表1 不同IL-8濃度刺激下MUC5B蛋白相對表達量

表2 IL-8刺激不同處理時間下MUC5B蛋白相對表達量

2.2 阻斷JAK2/STAT6通道后MUC5B mRNA表達的變化 由上述實驗結果，可推斷IL-8刺激黏蛋白MUC5B分泌可能與處理時間、IL-8濃度均相關，因此后續實驗中IL-8濃度設為160ng/ml，處理時間為48h。為了進一步研究IL-8刺激黏蛋白MUC5B分泌的機制，以AG490和NAC為處理因素，通過PCR檢測各組MUC5B mRNA的表達變化，AG490為JAK2抑制劑，能夠阻斷其表達及下游信號轉導,NAC為MUC5B抑制劑，能夠抑制其表達。
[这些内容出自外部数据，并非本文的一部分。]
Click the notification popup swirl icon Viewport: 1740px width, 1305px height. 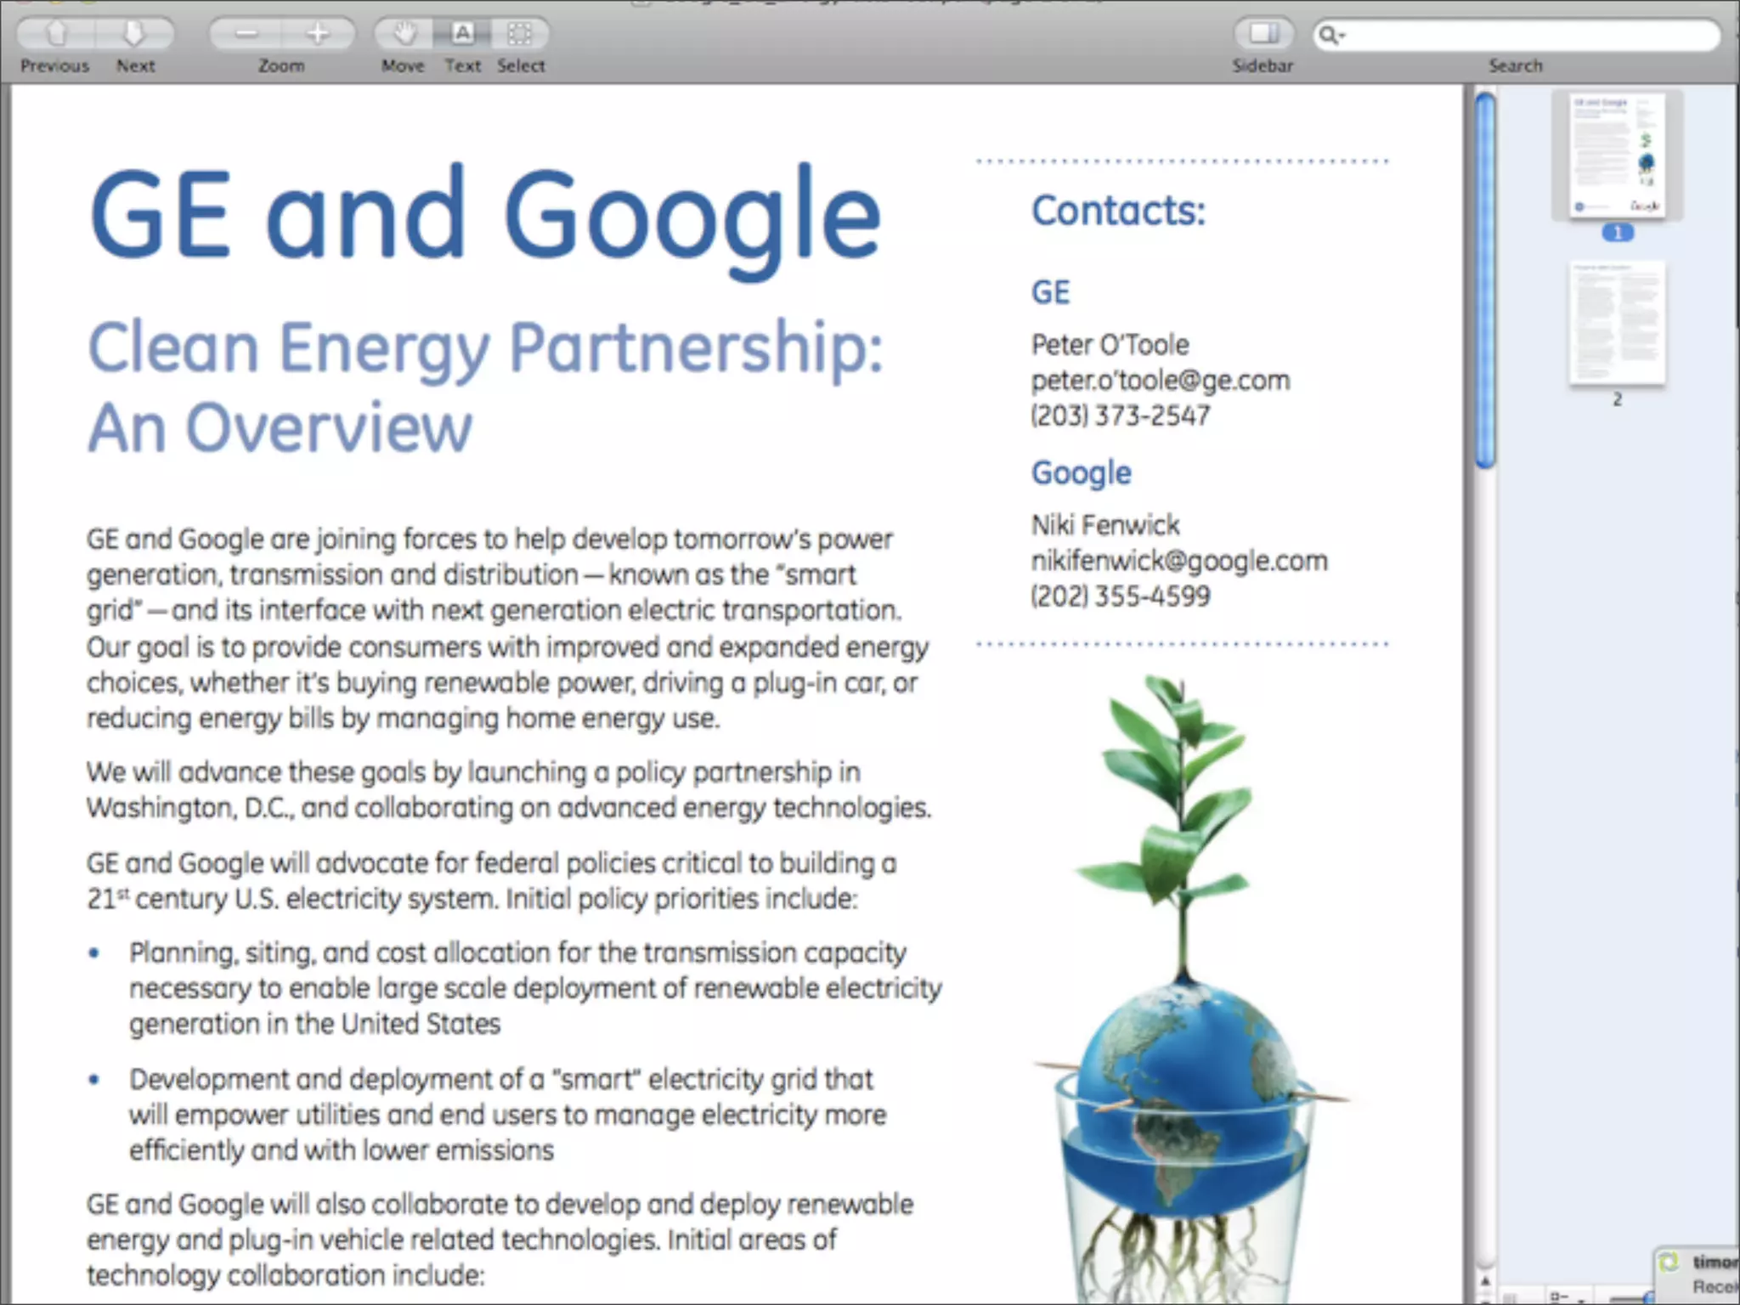pos(1669,1263)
與E組相比，B組增高， C組降低(P<0.05)，提示與NAC類似IL-8可調控MUC5B表達。與A組相比，B組、C組表達均升高且B組升高更明顯(P<0.05)，提示IL-8調控MUC5B表達可被JAK2/STAT6抑制劑AG490阻斷，見表3。

表3 AG490、NAC干預后各組MUC5B mRNA相對表達量

2.3 JAK2/STAT6介導IL-8調控MUC5B蛋白表達 與A組相比，B組p-STAT6、p-JAK2的表達明顯增加。與B組相比，C組p-JAK2、p-STAT6的蛋白表達明顯下降。而非磷酸化的JAK2、STAT6在各組表達未見明顯變化，見圖1。通過ELISA檢測加入AG490后各組MUC5B蛋白表達的變化，與A組相比，B組、C組的MUC5B蛋白表達增高，其中B組表達最高，且具有統計學意義(P<0.05)。與B組相比，C組MUC5B蛋白表達降低，有統計學意義(P<0.05)。提示IL-8可通過JAK2/STAT6通道調控MUC5B分泌，且可被STAT6抑制劑AG490阻斷，見表4。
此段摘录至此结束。